Whenever a line in this data holds the word "button", report that line in full.

Task data Block Start

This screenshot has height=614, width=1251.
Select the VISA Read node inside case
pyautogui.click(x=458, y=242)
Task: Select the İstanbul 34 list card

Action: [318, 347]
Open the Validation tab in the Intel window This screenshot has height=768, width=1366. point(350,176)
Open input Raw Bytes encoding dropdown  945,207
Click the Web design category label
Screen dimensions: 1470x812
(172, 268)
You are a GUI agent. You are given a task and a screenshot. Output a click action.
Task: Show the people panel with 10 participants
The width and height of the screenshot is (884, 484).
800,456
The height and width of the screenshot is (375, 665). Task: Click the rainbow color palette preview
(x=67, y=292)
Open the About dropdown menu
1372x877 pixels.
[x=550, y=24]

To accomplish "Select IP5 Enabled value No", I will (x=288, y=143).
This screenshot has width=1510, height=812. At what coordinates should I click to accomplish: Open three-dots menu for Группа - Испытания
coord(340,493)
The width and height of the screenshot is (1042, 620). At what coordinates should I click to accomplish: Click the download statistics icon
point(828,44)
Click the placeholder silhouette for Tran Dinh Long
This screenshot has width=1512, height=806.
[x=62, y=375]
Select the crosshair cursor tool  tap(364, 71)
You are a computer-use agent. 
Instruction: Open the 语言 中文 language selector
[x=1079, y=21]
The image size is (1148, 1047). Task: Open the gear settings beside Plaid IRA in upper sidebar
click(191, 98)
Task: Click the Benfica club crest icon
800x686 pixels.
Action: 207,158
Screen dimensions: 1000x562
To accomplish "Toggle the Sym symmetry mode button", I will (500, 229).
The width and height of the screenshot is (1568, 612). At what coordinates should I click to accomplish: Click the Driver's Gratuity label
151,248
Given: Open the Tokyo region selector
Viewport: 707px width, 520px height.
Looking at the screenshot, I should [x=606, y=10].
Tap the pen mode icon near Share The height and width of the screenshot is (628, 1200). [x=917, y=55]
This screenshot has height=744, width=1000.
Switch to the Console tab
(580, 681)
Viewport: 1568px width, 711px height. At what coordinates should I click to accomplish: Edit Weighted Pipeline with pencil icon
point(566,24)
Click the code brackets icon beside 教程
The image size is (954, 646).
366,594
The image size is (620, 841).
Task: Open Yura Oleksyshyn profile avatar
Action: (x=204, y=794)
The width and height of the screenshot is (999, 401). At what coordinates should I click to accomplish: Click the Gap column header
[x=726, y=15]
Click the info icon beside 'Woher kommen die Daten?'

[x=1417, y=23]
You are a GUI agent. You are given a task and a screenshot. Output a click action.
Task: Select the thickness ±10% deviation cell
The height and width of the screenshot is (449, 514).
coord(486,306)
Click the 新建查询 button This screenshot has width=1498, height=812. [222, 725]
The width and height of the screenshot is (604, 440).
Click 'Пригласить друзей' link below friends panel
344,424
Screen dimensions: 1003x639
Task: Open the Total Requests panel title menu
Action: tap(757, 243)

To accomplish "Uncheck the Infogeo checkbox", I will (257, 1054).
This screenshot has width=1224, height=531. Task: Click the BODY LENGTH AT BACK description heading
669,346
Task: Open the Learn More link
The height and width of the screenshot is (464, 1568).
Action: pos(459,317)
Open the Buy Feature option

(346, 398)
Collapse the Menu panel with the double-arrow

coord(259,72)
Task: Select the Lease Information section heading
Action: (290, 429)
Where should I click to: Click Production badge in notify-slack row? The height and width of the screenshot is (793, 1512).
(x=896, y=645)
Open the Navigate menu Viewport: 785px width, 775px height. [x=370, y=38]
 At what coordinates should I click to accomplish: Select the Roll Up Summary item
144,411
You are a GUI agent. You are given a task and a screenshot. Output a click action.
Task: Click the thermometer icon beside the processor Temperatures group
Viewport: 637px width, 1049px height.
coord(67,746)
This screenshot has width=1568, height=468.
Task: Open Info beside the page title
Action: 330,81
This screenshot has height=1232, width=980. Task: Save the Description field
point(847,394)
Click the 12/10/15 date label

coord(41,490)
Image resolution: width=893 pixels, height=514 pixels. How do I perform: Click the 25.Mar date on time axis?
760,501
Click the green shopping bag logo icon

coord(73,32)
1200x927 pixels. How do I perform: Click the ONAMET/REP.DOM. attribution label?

Task data Block End

Exercise output:
To accomplish "Toggle the Sym symmetry mode button", I will (500, 229).
Click the 新建查询 button This screenshot has width=1498, height=812. [222, 725]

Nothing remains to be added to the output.